Monday, June 12, 2006

josef george kamel, s.j. drawing of a camachile fruit

Bro. Josef George Kamel
(21 April 1661- 2 May 1706)

Camachile (kamonsil in Visayan) is associated with the dry and hot months of summer. This tart and pungent fruit, more legume than fruit, was on sale at the roadside stalls and public markets in Iloilo, when I visited the province last April.

This pen and ink drawing of the camachile was drawn by a Jesuit more than three hundred years ago.

In 1706, on 2 May, a Jesuit of extraordinary talent died in Manila. He was Josef Georg Kamel. He was 45 years of age. He was not Spanish but Moravian born on 21 April 1661 in Bruno or Brun, today in the Czeck Republic. He was not ordained priest but remained a brother or hermano all his life; a temporal coadjutor as the Jesuit Constitution would classify him.

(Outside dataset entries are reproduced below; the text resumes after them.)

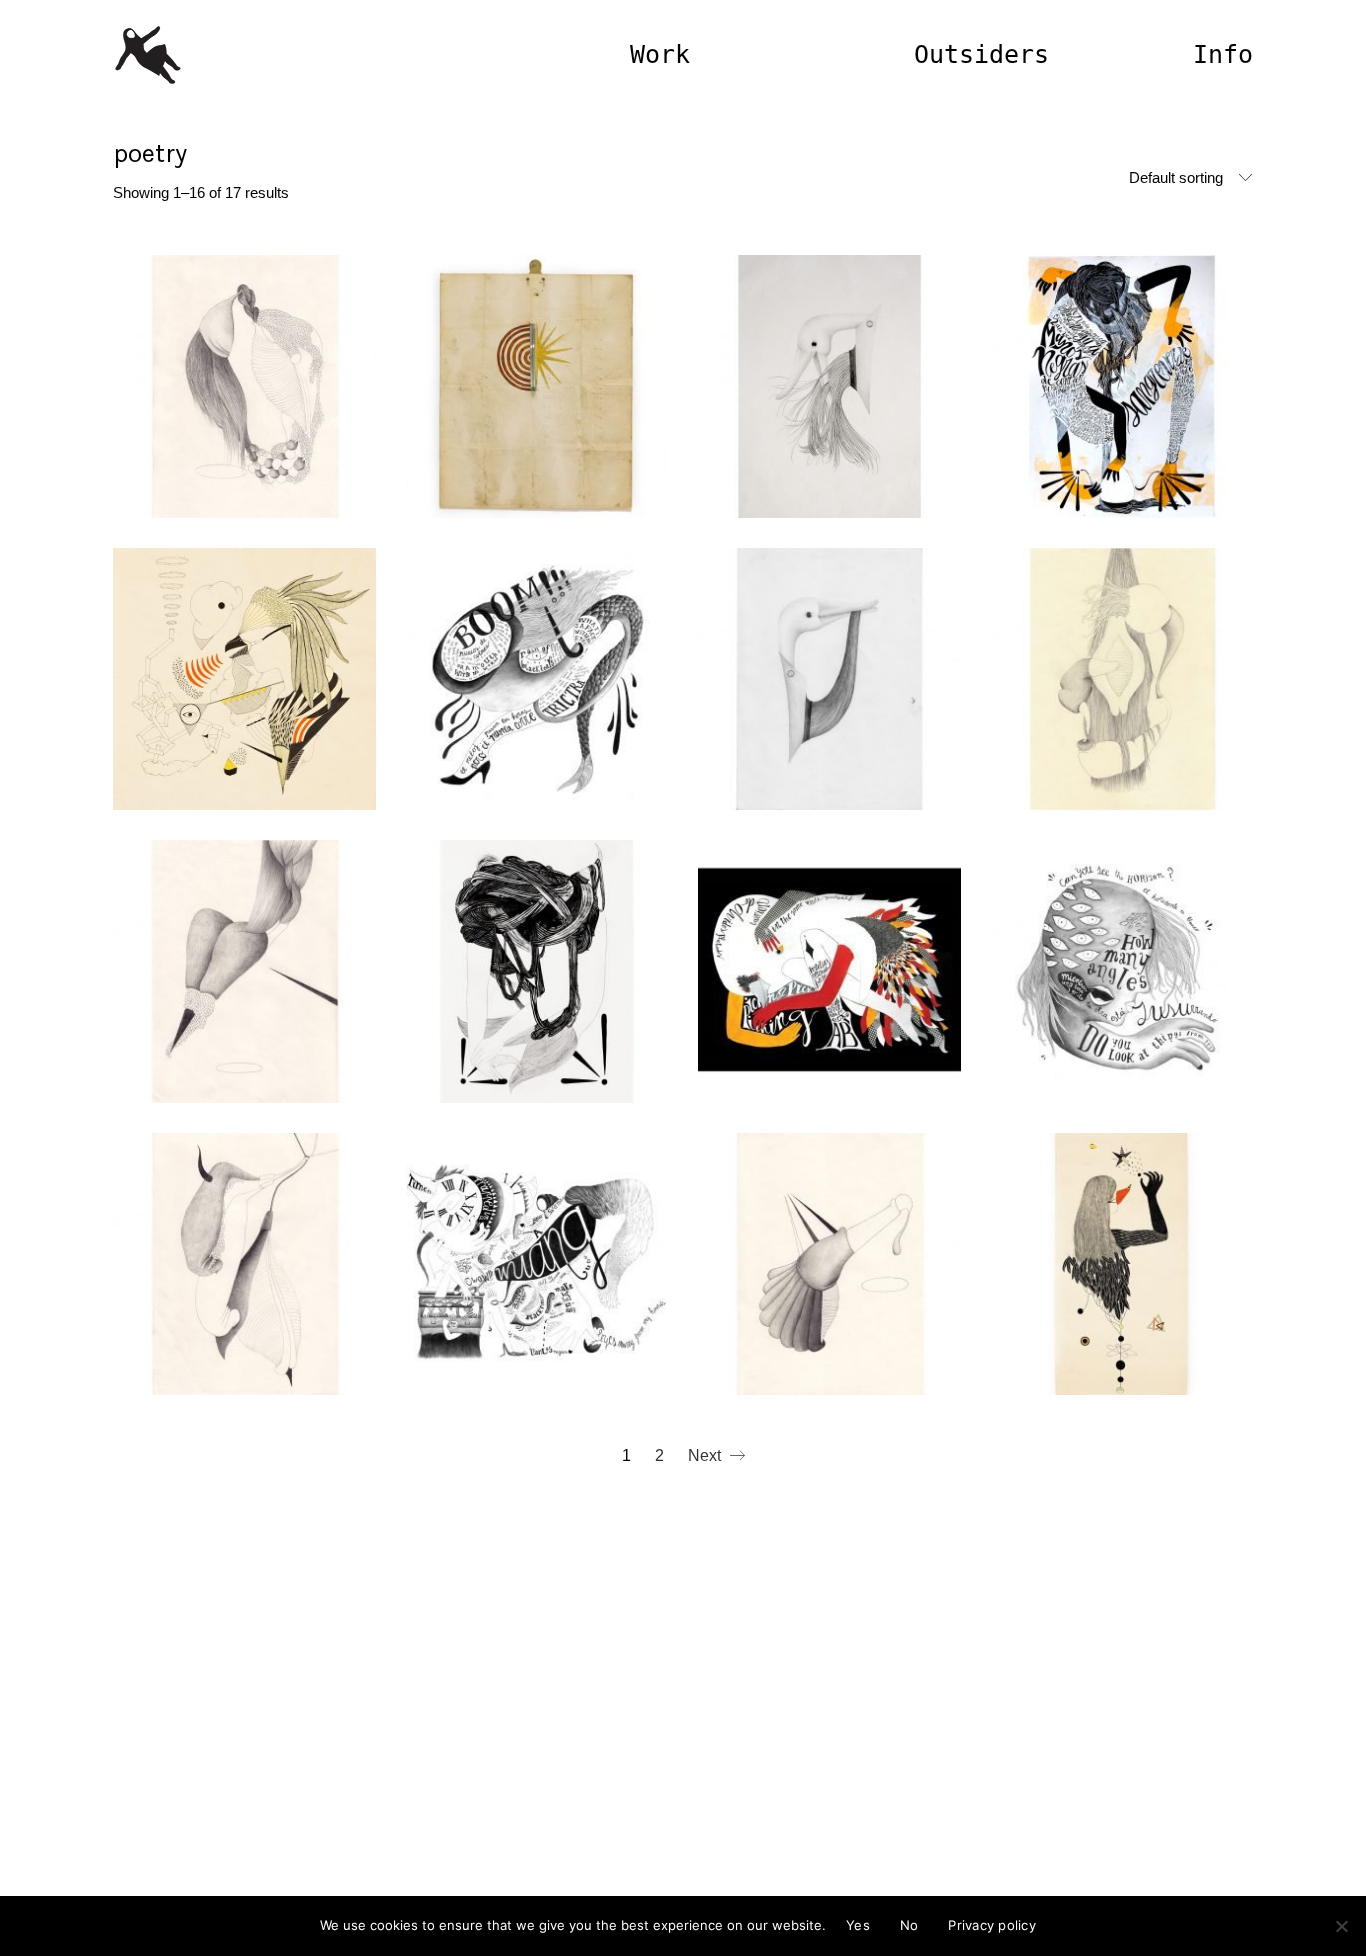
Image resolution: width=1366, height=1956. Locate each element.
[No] (1341, 1926)
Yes (858, 1925)
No (909, 1925)
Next (706, 1455)
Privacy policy (992, 1925)
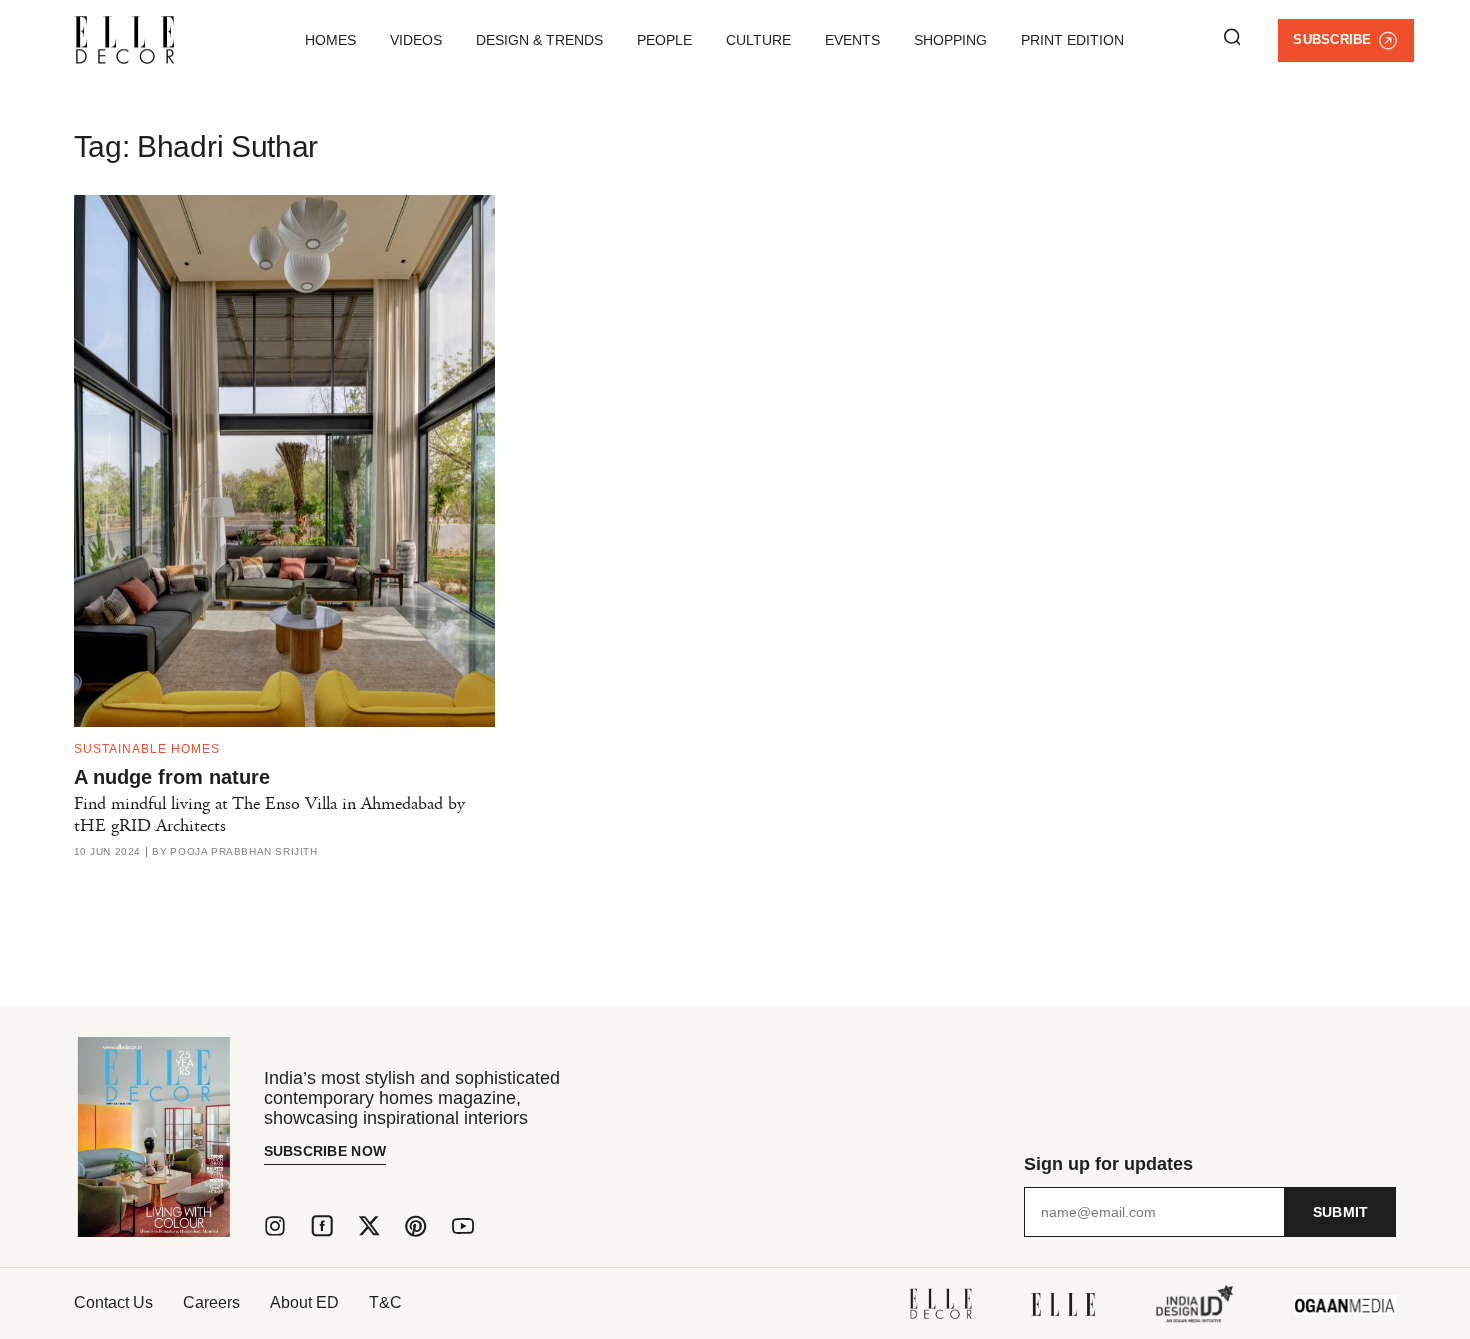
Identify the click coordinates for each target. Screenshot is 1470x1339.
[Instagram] (275, 1226)
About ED (304, 1302)
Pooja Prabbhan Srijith (243, 852)
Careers (211, 1302)
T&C (385, 1302)
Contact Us (113, 1302)
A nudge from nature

Like most of the hermanos, Kamel was counseled to live the hidden life in imitation of Jesus and the hermano's patron saint, Joseph. They were to find their sanctification amidst the pots and pans of the pantry or in Kamel’s case in the herb garden and infirmary with its poultices, ungents, potions and powders. What we know of Kamel is not enough to satisfy our curiosity. The laconic Catalogus personarum, the annual list of assignments given to Jesuits, tells us that Kamel joined the Jesuit province of Bohemia on 12 November 1682; that he arrived in the Philippines 1697; after he had made his final vows as temporal coadjutor on 15 August 1696. He was assigned to the Colegio de Manila also known as Universidad de San Ignacio and after being active for less than a decade died in Manila on 2 May 1706. We presume he was buried in Manila, possibly within the San Ignacio church, which was the custom.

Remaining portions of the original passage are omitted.